La septuagénaire saisit une autre photo datée de 1936 à Salonique en Grèce, où l’on peut voir une famille sur le perron d’une maison. Sur le cliché, le père d’Henriette a 16 ans et une moue d’adolescent agacé. Deux ans plus tard, ce même jeune homme arrive dans la capitale française pour ses études. Il est hébergé par de la famille proche : Jacques Benveniste, sa femme Frida Benveniste-Jossua et leur fille de 11 ans, Rachel. La petite troupe loge rue d’Edimbourg, dans le 8e arrondissement. «Rachel, tout le monde la surnommait Lélette, sourit Henriette, l’ air malicieux. C’est avec elle que tout commence.»
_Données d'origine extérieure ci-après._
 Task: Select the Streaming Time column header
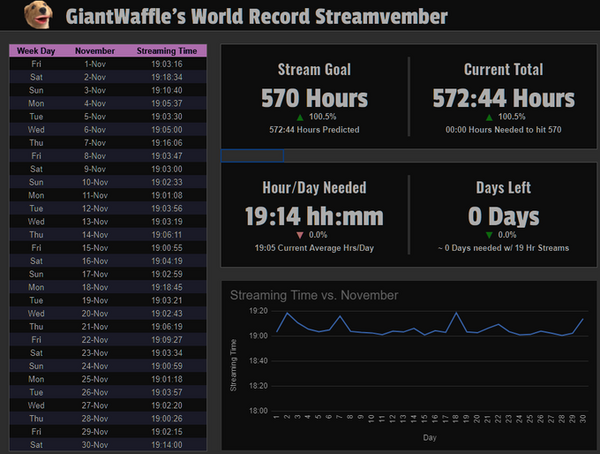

À 77 ans, cette Parisienne d’origine salonicienne bavarde volontiers et assume des opinions bien tranchées. À la question de savoir s’il reste une mémoire à constituer sur la communauté juive grecque de Paris, dont au moins 1160 membres ont été déportés pendant la Seconde Guerre mondiale, elle s’agace presque. «Pendant 70 ans, les archives grecques sur la déportation des juifs n’ont pas été accessibles. Dans le pays, la parole s’ouvre seulement maintenant sur ce qui est arrivé aux Juifs de Salonique (ou Thessalonique, le nom d’après-guerre ndlr), c’est plus qu’actuel.»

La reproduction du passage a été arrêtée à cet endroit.